Di Giusti, no entanto, garante que a inspiração tem origem em luxuosos esportivos do passado, como o Isotta Fraschini. De acordo com o “designer” italiano, o Egochine B é uma evolução de seu primeiro carro-conceito, o Egochine, criado para disputar a segunda edição do Concurso de Design da Peugeot, realizado em 2002, e que teve como vencedor o projeto 4002, do alemão Stefan Schulze.

O trabalho de Di Giusti foi um dos finalistas do concurso. O Egochine B, por sua vez, une luxo e agressividade, e acrescenta a tudo isso um perfil, digamos, mais egoísta de prazer ao dirigir, como o próprio nome do protótipo adianta.

A carroceria do Egochine B, por sua vez, é estreita e traz o assento do motorista na extremidade posterior, sobre a roda traseira. Paolo di Giusti reside em Olevano Romano, perto de Roma, e é formado em Design de Produto pela Universidade La Sapienza, de Roma. Seus projetos não se limitam à área automotiva.

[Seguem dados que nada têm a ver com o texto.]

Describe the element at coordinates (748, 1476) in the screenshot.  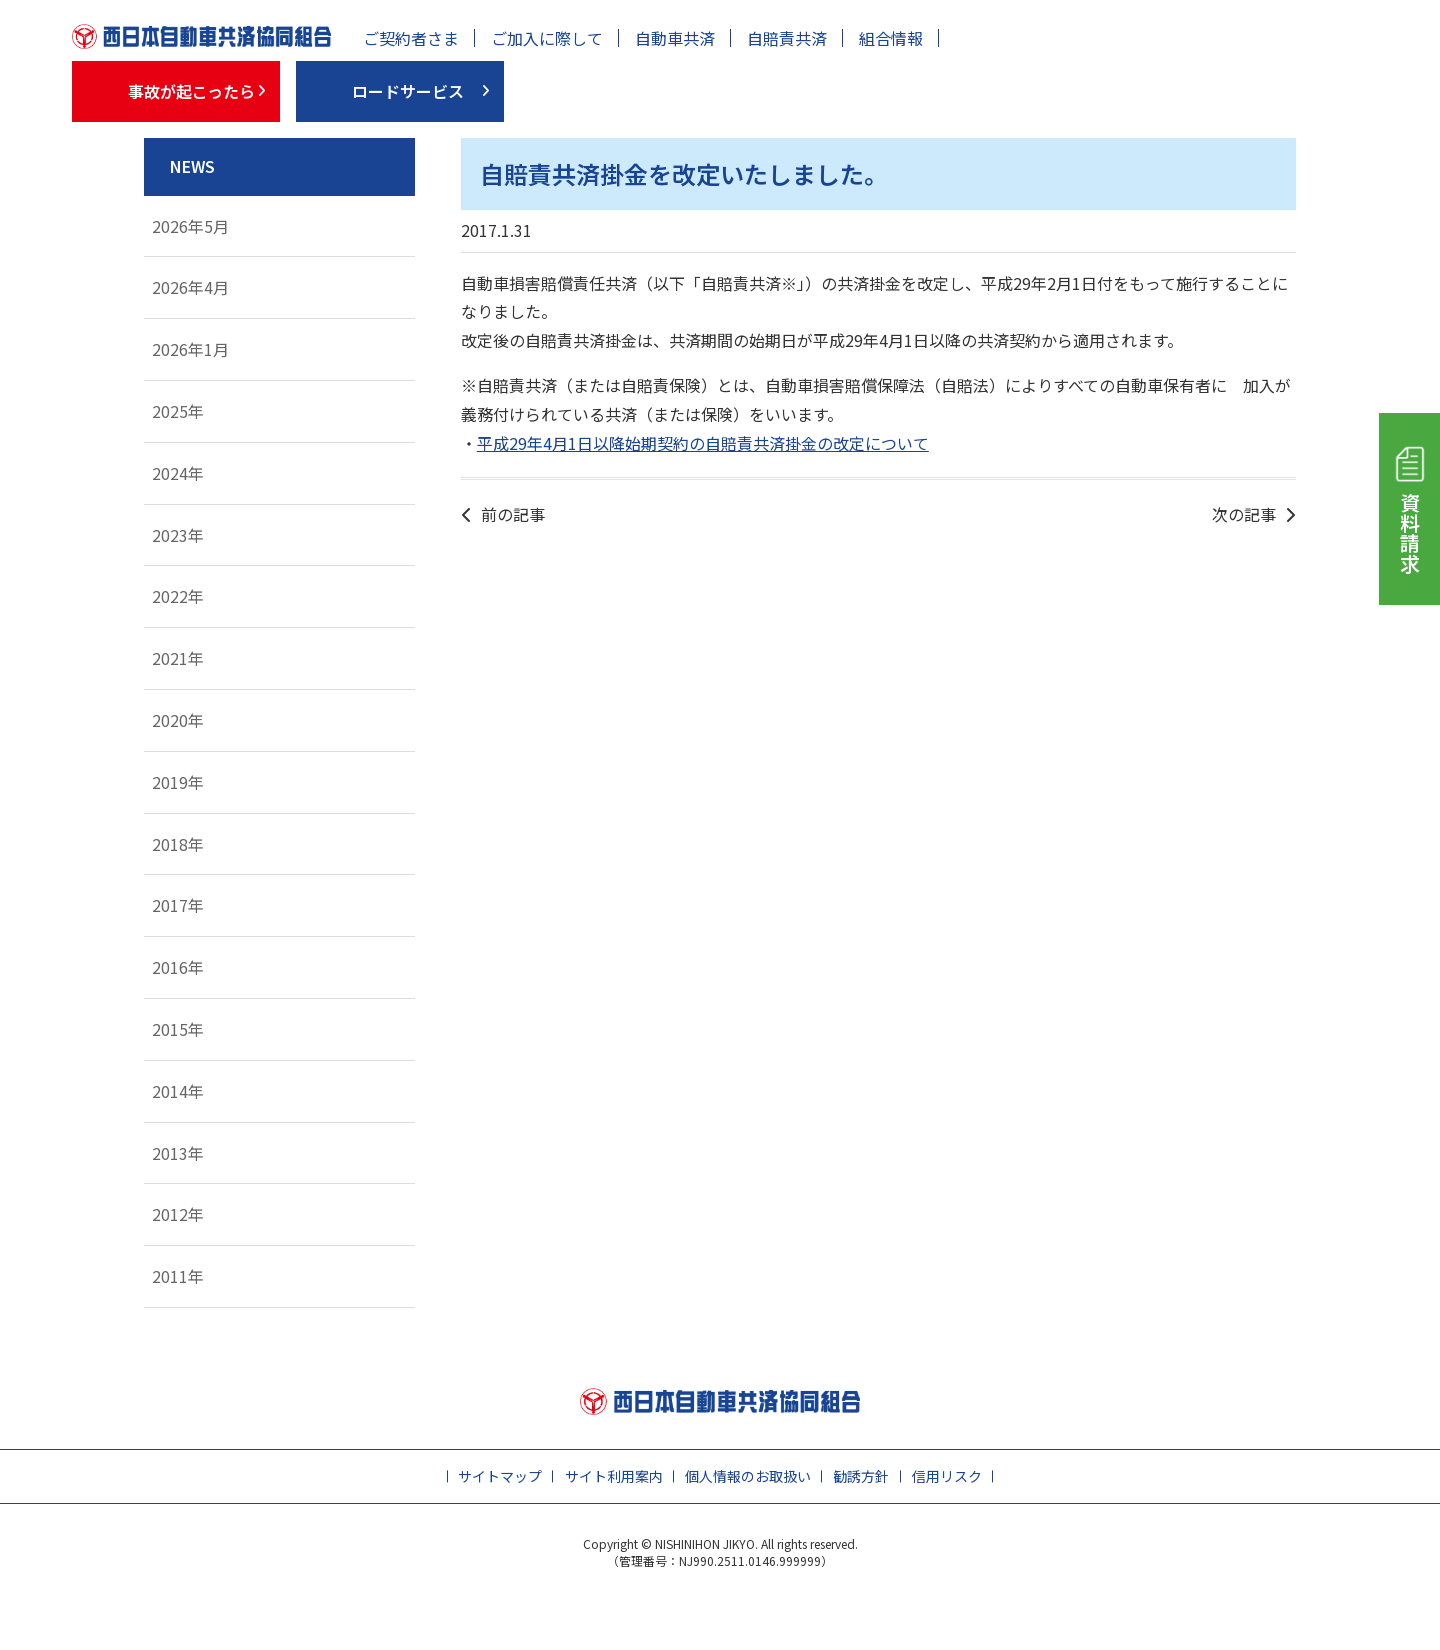
I see `個人情報のお取扱い` at that location.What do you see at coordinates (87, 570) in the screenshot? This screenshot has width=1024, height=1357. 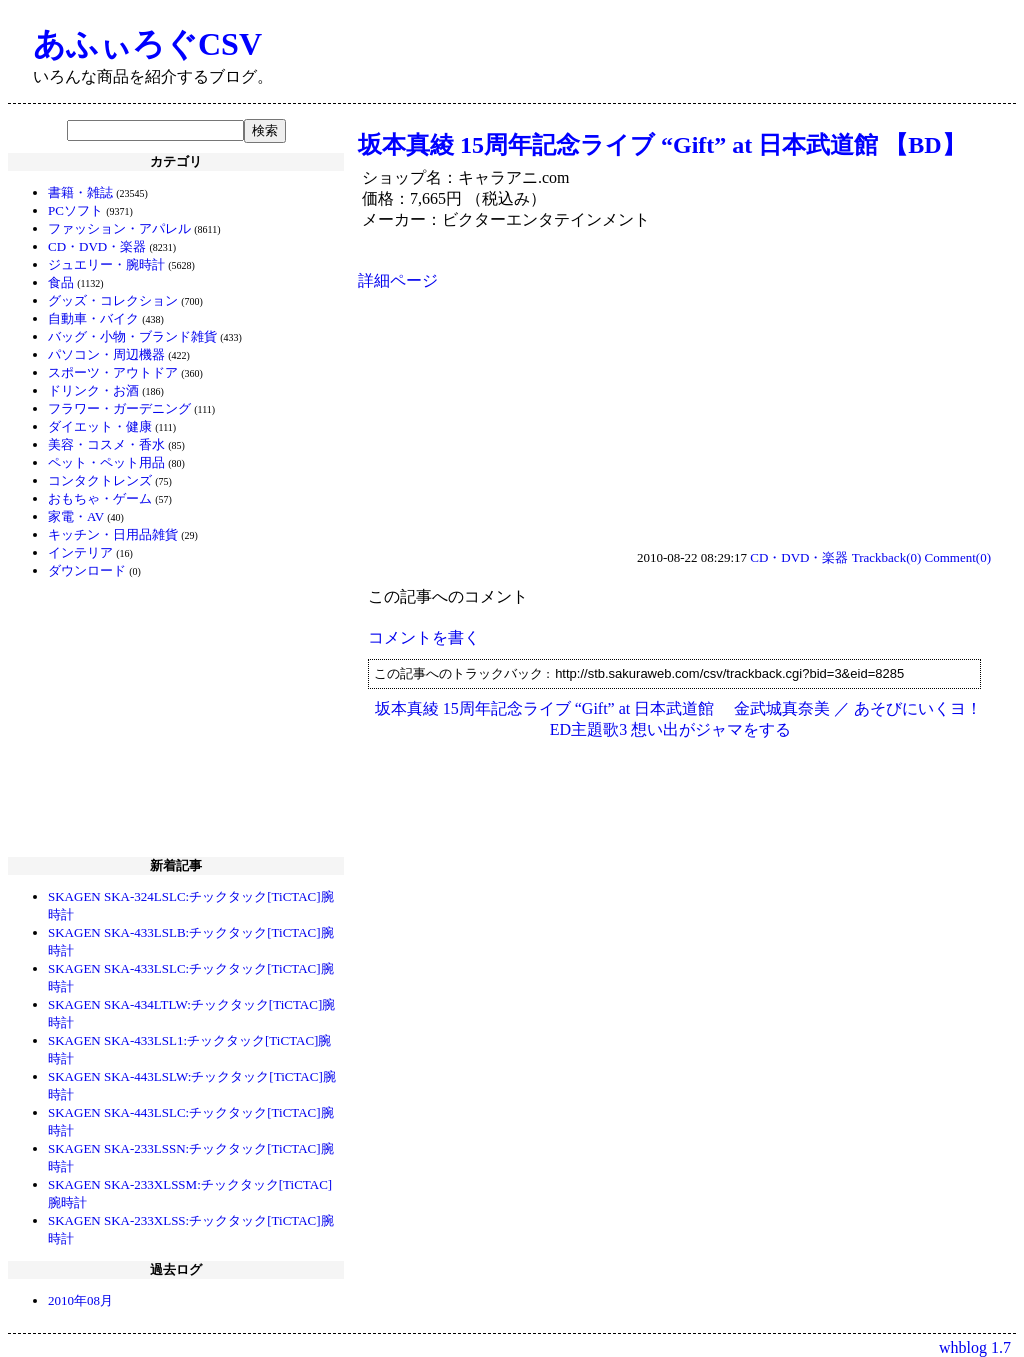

Motos esportivas, canetas e óculos também são temas recorrentes dos trabalhos dele. Visualmente, o conceito de Di Giusti tem dois motores elétricos opulentos no eixo dianteiro, entre as rodas.

O conjunto motriz é alimentado por células de hidrogênio, mostrando que o projeto está em dia com a atual tendência de sustentabilidade que impera na indústria automobilística. É os tempos são outros. Muita imaginação e muita ousadia sobre rodas.